Fine-tuning Stable Diffusion через LoRA
LoRA (Low-Rank Adaptation) is an effective method for retraining SD with a minimal number of parameters. A LoRA file is 10-150 MB in size compared to 6-7 GB for a full model, trains in 30-120 minutes on a consumer GPU, and is applied over a base model with adjustable strength.
Differences between LoRA and DreamBooth
| Parameter | DreamBooth | LoRA |
|---|---|---|
| Modifies | Entire model | Delta matrices only |
| Result size | 6–7 GB | 10–150 MB |
| Training time | 30–60 min | 30–120 min |
| Combination | No | Up to 5 LoRA at a time |
| Application | One model | Any compatible |
LoRA Training for Style
# kohya-ss/sd-scripts — стандарт обучения LoRA
git clone https://github.com/kohya-ss/sd-scripts
cd sd-scripts
pip install -r requirements.txt
python train_network.py \
--pretrained_model_name_or_path="stabilityai/stable-diffusion-xl-base-1.0" \
--dataset_config="dataset.toml" \
--output_dir="./lora_output" \
--output_name="my_style_v1" \
--network_module="networks.lora" \
--network_dim=32 \
--network_alpha=16 \
--learning_rate=1e-4 \
--max_train_epochs=10 \
--train_batch_size=2 \
--save_every_n_epochs=2 \
--mixed_precision="fp16" \
--xformers
dataset.toml:
[general]
shuffle_caption = true
caption_dropout_rate = 0.05
[[datasets]]
resolution = 1024
batch_size = 2
[[datasets.subsets]]
image_dir = "./training_images"
caption_extension = ".txt"
num_repeats = 10
Automatic image captioning
from transformers import BlipProcessor, BlipForConditionalGeneration
from PIL import Image
import os
processor = BlipProcessor.from_pretrained("Salesforce/blip-image-captioning-large")

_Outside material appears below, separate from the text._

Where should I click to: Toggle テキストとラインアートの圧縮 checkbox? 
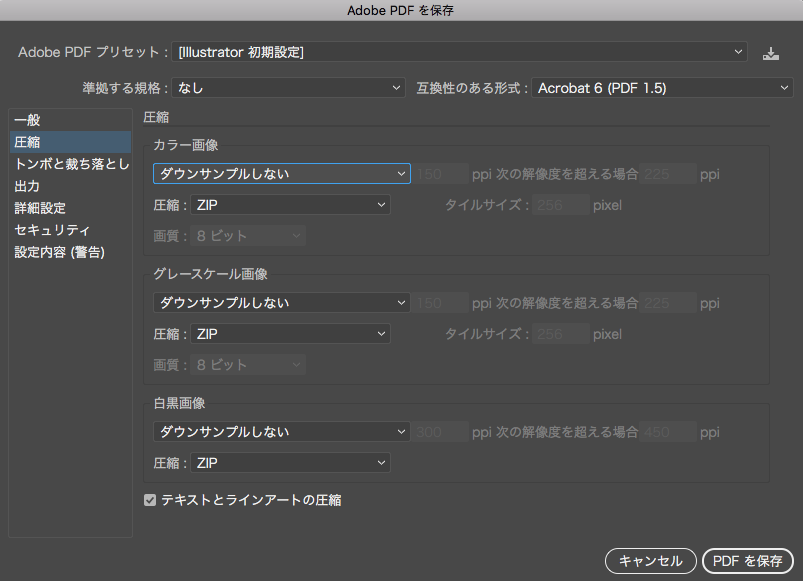pyautogui.click(x=150, y=500)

caption_model = BlipForConditionalGeneration.from_pretrained("Salesforce/blip-image-captioning-large")
def auto_caption_dataset(
images_dir: str,
trigger_word: str = "mystyle",
style_suffix: str = "in the style of mystyle"
) -> None:
for img_file in os.listdir(images_dir):
if not img_file.endswith((".jpg", ".png", ".webp")):
continue
img = Image.open(os.path.join(images_dir, img_file)).convert("RGB")

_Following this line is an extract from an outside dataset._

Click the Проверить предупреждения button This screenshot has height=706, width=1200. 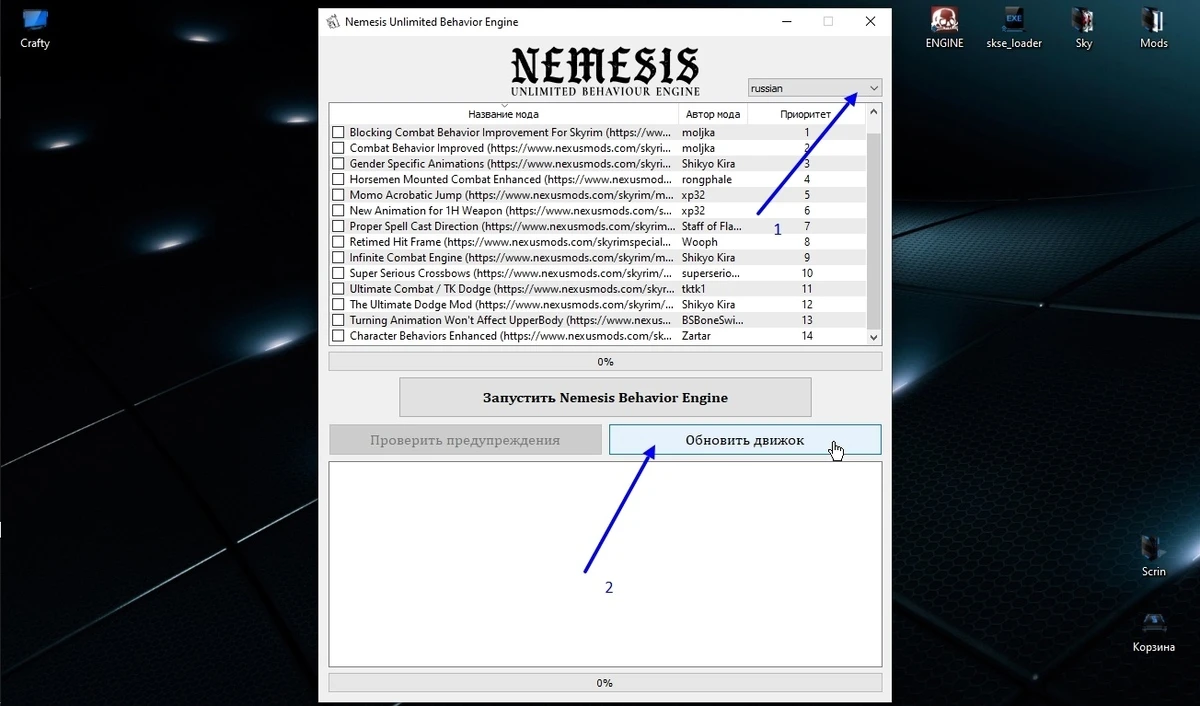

inputs = processor(img, return_tensors="pt")
caption = processor.decode(
caption_model.generate(**inputs, max_new_tokens=50)[0],
skip_special_tokens=True
)
# Добавляем триггерное слово к подписи
full_caption = f"{trigger_word}, {caption}, {style_suffix}"

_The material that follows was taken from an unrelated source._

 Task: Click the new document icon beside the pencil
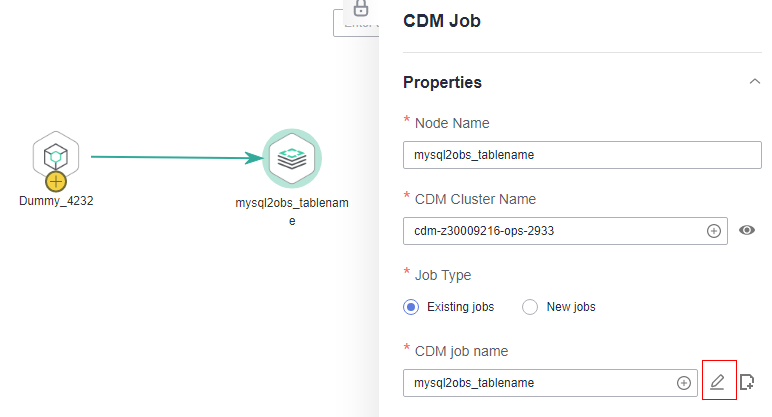[x=746, y=382]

txt_path = os.path.join(images_dir, img_file.rsplit(".", 1)[0] + ".txt")
with open(txt_path, "w", encoding="utf-8") as f:
f.write(full_caption)
Using multiple LoRAs
from diffusers import StableDiffusionXLPipeline
import torch
pipe = StableDiffusionXLPipeline.from_pretrained(
"stabilityai/stable-diffusion-xl-base-1.0",
torch_dtype=torch.float16
).to("cuda")
# Загружаем несколько LoRA
pipe.load_lora_weights("style_lora.safetensors", adapter_name="style")
pipe.load_lora_weights("character_lora.safetensors", adapter_name="character")
# Комбинируем с весами
pipe.set_adapters(["style", "character"], adapter_weights=[0.7, 0.5])
image = pipe(
"mystyle character, cinematic scene, detailed background",
guidance_scale=7.5,
num_inference_steps=30
).images[0]
Typical LoRA tasks
Artist Style: 50-200 images in the target style → LoRA reproduces the style on new prompts.
Specific product: 20–50 product photos with captions → LoRA generates the product in different scenes.
Character (anime/game): 30-100 images of the character → LoRA reproduces in different poses.
Professional Photography: 200+ photos by a specific photographer → LoRA transfers the shooting style.
Timeframe: LoRA training (1000 steps on RTX 3090) takes 20–40 minutes. A service with custom training of its own LoRA takes 3–4 weeks.